• Set problem: Render the text of all rows below as a JSON array of strings with one string per line, skipping blank lines. Omit the pictures from the output.

+++

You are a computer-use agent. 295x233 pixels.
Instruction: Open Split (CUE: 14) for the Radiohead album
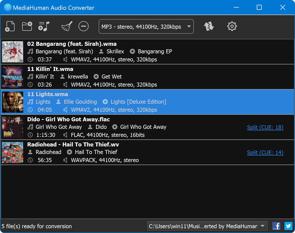coord(265,152)
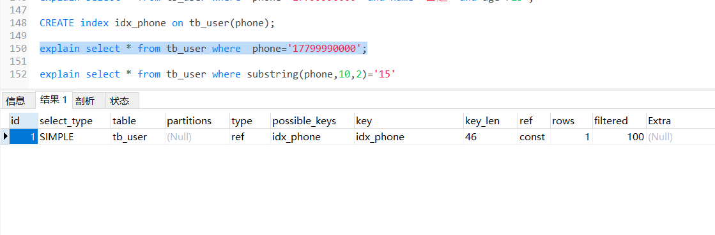Select the const ref cell
715x235 pixels.
(x=534, y=136)
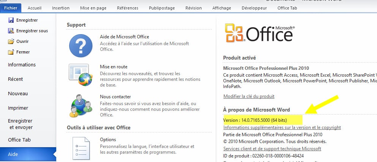The height and width of the screenshot is (162, 377).
Task: Go to the Publipostage tab
Action: 161,8
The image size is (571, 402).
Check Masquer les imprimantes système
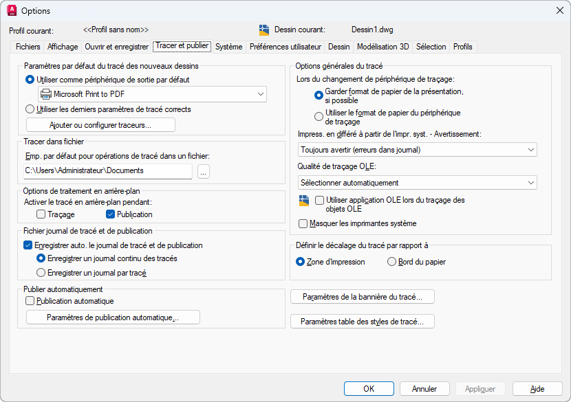pyautogui.click(x=303, y=223)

+++

• Task result:
[
  "You are a computer-use agent. 295x233 pixels.",
  "Instruction: Open Split (CUE: 14) for the Radiohead album",
  "coord(265,152)",
  "Select the const ref cell",
  "715x235 pixels.",
  "(x=534, y=136)",
  "The height and width of the screenshot is (162, 377).",
  "Task: Go to the Publipostage tab",
  "Action: 161,8",
  "The image size is (571, 402).",
  "Check Masquer les imprimantes système",
  "pyautogui.click(x=303, y=223)"
]